Testicular cancer and low sperm count are adult disorders, but evidence increasingly suggests they have a fetal origin. Cryptorchidism and hypospadias, apparent at birth, also appear linked to prebirth events. According to the testicular dysgenesis syndrome (TDS) hypothesis, all four disorders, which by some reports have become more common in recent decades, partially stem from fetal abnormalities in testosterone-producing Leydig cells. An investigation now reveals that di(n-butyl) phthalate (DBP) and its metabolite monobutyl phthalate (MBP) suppress testosterone production in rats and primates [EHP 115:390–396; Hallmark et al.]. Attempts to establish in vitro models were unsuccessful, however.

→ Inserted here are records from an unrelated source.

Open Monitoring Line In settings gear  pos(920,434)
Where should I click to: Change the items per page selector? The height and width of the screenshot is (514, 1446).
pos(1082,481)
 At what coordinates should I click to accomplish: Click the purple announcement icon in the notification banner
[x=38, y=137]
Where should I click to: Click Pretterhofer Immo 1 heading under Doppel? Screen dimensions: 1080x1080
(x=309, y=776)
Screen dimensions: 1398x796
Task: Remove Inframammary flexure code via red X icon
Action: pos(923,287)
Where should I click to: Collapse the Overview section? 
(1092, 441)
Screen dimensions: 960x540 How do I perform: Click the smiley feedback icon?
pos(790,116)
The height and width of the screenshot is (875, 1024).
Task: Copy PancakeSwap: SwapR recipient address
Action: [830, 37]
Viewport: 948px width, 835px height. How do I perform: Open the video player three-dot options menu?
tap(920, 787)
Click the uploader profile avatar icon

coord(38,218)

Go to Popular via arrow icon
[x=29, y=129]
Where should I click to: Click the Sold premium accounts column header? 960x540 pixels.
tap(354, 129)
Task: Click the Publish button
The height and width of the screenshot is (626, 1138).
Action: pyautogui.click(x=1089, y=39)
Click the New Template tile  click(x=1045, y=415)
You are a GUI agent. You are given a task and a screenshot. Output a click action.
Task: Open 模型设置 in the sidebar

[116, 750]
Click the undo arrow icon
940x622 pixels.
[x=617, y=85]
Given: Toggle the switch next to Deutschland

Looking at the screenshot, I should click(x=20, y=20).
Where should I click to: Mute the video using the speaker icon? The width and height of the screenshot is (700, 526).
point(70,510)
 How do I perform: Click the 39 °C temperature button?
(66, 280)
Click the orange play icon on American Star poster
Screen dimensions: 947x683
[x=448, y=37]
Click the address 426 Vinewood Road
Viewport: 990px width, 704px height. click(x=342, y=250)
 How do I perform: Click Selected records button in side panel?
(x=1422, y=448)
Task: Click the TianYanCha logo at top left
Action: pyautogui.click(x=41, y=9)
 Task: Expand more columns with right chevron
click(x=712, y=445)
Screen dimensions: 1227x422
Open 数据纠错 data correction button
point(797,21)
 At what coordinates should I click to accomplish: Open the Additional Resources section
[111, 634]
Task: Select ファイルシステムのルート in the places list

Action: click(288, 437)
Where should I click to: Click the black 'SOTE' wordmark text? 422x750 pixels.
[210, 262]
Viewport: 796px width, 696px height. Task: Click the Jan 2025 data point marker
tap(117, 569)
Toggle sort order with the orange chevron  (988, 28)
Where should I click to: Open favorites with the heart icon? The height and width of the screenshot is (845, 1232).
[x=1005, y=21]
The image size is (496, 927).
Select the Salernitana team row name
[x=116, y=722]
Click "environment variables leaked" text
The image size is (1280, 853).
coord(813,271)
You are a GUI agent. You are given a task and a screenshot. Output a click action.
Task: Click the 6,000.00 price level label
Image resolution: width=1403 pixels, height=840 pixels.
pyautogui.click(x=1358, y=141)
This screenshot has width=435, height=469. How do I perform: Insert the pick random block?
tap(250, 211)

In rats, prenatal exposure to DBP can induce Leydig cell changes and TDS-like effects. Chronic, low-level exposure to DBP and other phthalates, widely used as plasticizers, is common among humans, but it is unknown if it causes the same effects. The primary goal of the current study was to determine whether effects seen in rats could be replicated in vitro with fetal rat and human testis explants (extracted tissue maintained in culture). The team also conducted experiments in male infant marmosets, whose neonatal testosterone production mirrors that of human males.
Preliminary work revealed that rats with prenatal DBP exposure produced significantly less testosterone and had more medium or large Leydig cell clusters. This is notable because larger clusters are associated with defective testicular development. Rat fetal testis explants, however, showed only minor MBP-related effects, and results from comparable human explants were even less conclusive.
Because known in vivo reactions could not be replicated in vitro—indicating either a problem with the method or misidentification of the active metabolite—the team tested MBP in marmosets. In five sets of marmoset twins, one twin was exposed to MBP for two weeks while the other served as a control. Blood testosterone levels did not differ significantly, but Leydig cell numbers and size were consistently increased in the MBP group.
Because low testosterone triggers increased secretion of luteinizing hormone, which stimulates Leydig cell testosterone production, the researchers checked whether there was an initial MBP-associated suppression in testosterone production. They found that a single dose of MBP in newborn marmosets significantly reduced testosterone levels within hours. This finding led to the hypothesis that increased luteinizing hormone secretion compensates for an initial MBP-associated inhibition of testosterone production, which the researchers conclude should be considered in future animal studies. They also conclude that in vivo marmoset research represents the best current means for investigating the steroidogenic effects of DBP relevant to humans.
Testicular effect.
The numbers and size of Leydig cells (in brown, above) increased in MBP-treated marmosets.